NASA Advances Concepts for Next-gen Aircraft

sustainable aviation

Higher efficiency, less noise and fewer emissions!

Cleveland, November 7, 2017: An aviation renaissance, one focused on energy efficiency and economic impact, is on the horizon, and it’s changing how engineers look at aircraft power and design.

Although the aircraft industry continues to adopt innovative technologies, which are making current aircraft more energy efficient, there’s new interest in exploring alternative propulsion systems and energy sources. This new interest presents an opportunity to develop cutting-edge technologies that will dramatically reduce fuel usage, while opening up potential new markets and business opportunities for American companies and carriers.

“I feel we are at a tipping point in commercial aviation,” says Jim Heidmann, manager of NASA’s Advanced Air Transport Technology Project (AATT). “We are exploring and developing game-changing technologies and concepts for aircraft and propulsion systems that can dramatically improve efficiency and reduce environmental impact and accelerate the introduction of new aircraft.”

To provide better efficiency with less noise and fewer emissions, NASA is working with the aviation industry and academia to develop unique vehicle concepts that will use different fuselage shapes; longer, skinnier and more blended wings; innovative materials and components; and highly-integrated propulsion (engine) systems.

NASA aims to accelerate the final testing and validation of these advanced concepts and technologies through its New Aviation Horizons initiative. This initiative outlines the development of a series of experimental planes (X-planes), which will achieve the agency’s aircraft-level metrics for fuel consumption, emissions and noise.

The work has already begun under New Aviation Horizons as NASA is preparing to build and fly the first such X-plane – a low-boom supersonic flight demonstrator.

A turboelectric aircraft configuration is among several candidates for future subsonic transport X-planes that will prove the benefits of these advanced technologies in piloted flight within the next decade.

STARC Contrast: Smaller engines provide more power

One of the most pivotal areas of commercial aviation’s transformation centers around propulsion, and a team of engineers at NASA’s Glenn Research Center in Cleveland is conducting cutting-edge research into high-pressure-ratio compact gas turbine engines, low-emission combustors, electric-enhanced propulsion and boundary-layer ingesting (BLI) engines.

“We believe global competition and international certification standards will drive reduced fuel consumption and more efficient aircraft and propulsion concepts that may use cleaner forms of energy,” said Heidmann. “We also see the potential emergence of alternative modes of commercial transport, such as on-demand and flight service between rarely-traveled locations, both of which would represent new markets and potential beneficiaries of revolutionary propulsion technologies.”

Some of the key propulsion system advances the NASA Glenn team is pursuing converge in an aircraft concept study called STARC-ABL (single-aisle turboelectric aircraft with an aft [at the rear of the aircraft] boundary-layer propulsor).

> [Supplied information]:
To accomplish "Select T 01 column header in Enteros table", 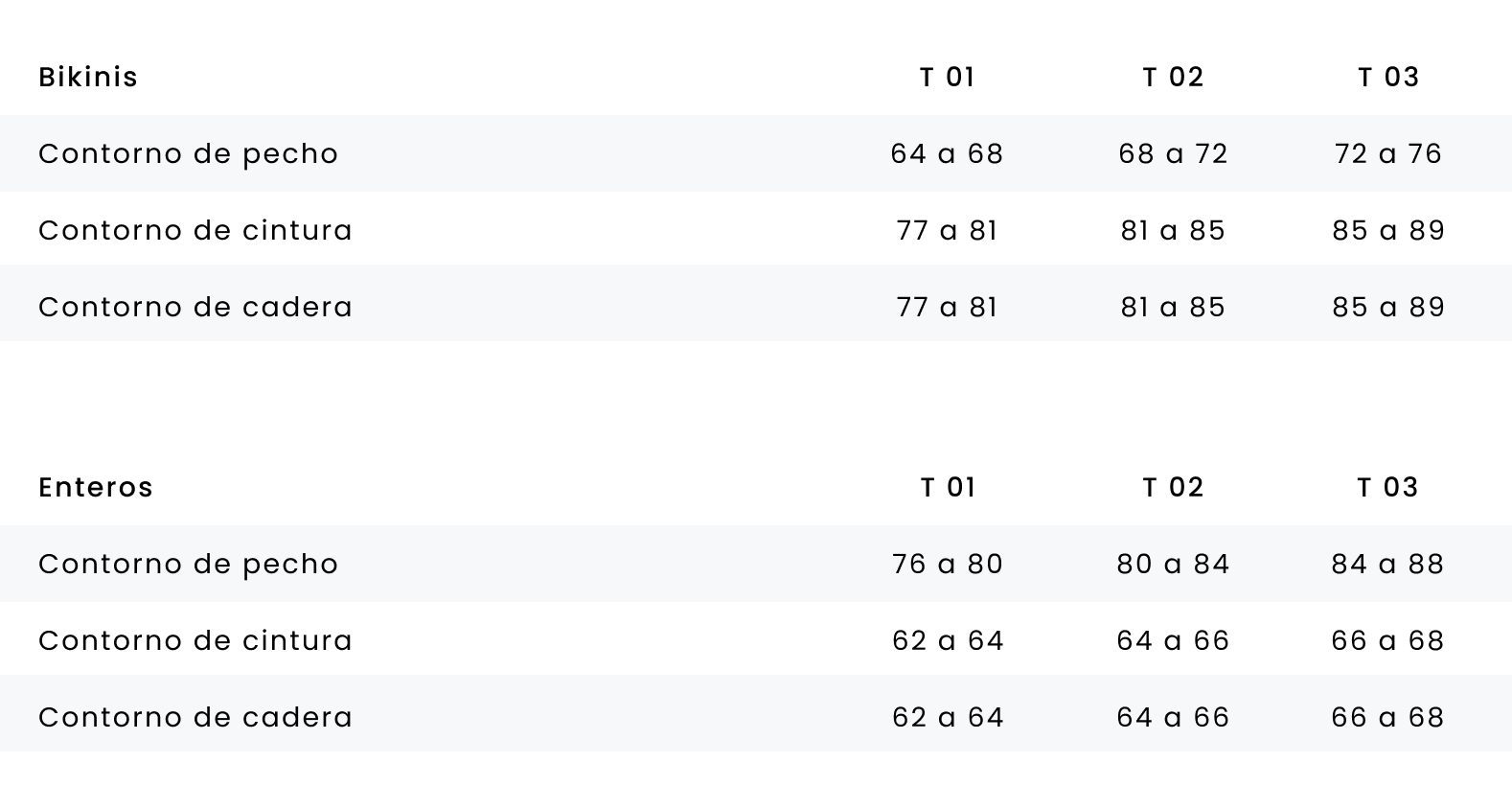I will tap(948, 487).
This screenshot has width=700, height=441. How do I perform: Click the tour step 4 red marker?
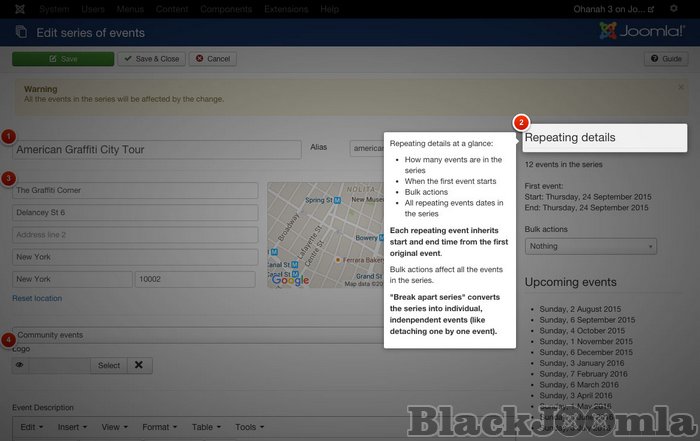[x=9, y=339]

> [What is asked]:
a) Reproduce everything in the NASA aircraft article from "To provide better" down to "propulsion (engine) systems.".
b) Carry on the NASA aircraft article with new text that picks up after its final sentence.
You can set the data aside; it isn't needed here.

> [Written answers]:
a)
To provide better efficiency with less noise and fewer emissions, NASA is working with the aviation industry and academia to develop unique vehicle concepts that will use different fuselage shapes; longer, skinnier and more blended wings; innovative materials and components; and highly-integrated propulsion (engine) systems.

b)
The STARC-ABL concept, developed by NASA’s Jim Felder and Jason Welstead, is under consideration as one of NASA’s future X-planes. It looks similar to the proven tube-and-wing aircraft you see every day. But, unlike those aircraft, a significant amount of electrical power, approximately three megawatts, is used for turboelectric propulsion, in addition to the electrical operation of subsystems like flight controls, avionics and de-icing.

Imagine a Boeing 737, but with slightly smaller engines. Not a dramatic design departure, but STARC-ABL’s tail features a “T-tail” horizontal stabilizer configuration with a BLI ducted fan on the tail, which is driven purely by electric power derived from generators mounted to the underwing engines.

The wing-mounted engines supply 80 percent of the thrust required during takeoff and 55 percent at cruise, while the tail-mounted, all-electric BLI turbofan accounts for remaining thrust. Researchers predict a potential fuel consumption improvement of roughly 10 percent using this innovative system.

 

Next Step: Collaboration leads to solutions

While NASA is preparing for initial ground tests of a subscale STARC-ABL concept later this fall at NASA’s Electric Aircraft Testbed (NEAT) at Plum Brook Station in Sandusky, Ohio, several vehicle-level development challenges remain: How to balance aerodynamic efficiency, appropriately optimize the engines and aft BLI fan, validate the BLI benefits, store energy, compensate for additional weight, and meet safety and operational requirements.

To further investigate the challenges surrounding the hybridization of commercial aircraft, NASA is looking to industry and academic expertise for solutions.

NASA recently awarded 12-month contracts to Boeing, teamed with Georgia Tech, and Liberty Works, with ES Aero, to develop preliminary single-aisle, 150-seat aircraft designs using promising electric-enhanced propulsion and vehicle configuration concepts.

“During the 12-month cycle, we’ll work with the teams to take a deep dive into their hybrid and turboelectric aircraft concepts,” said Amy Jankovsky, NASA’s AATT subproject manager. “These concepts will provide in-depth, detailed analyses of the propulsion and electrical systems, and we will recommend technology development paths for their concepts.”

The year-long study will also reveal new development approaches and any unforeseen technological hurdles, as well as any safety and flight certification challenges that could get an aircraft like STARC-ABL or other next-generation, hybrid or turboelectric aircraft concepts aloft within 20 years.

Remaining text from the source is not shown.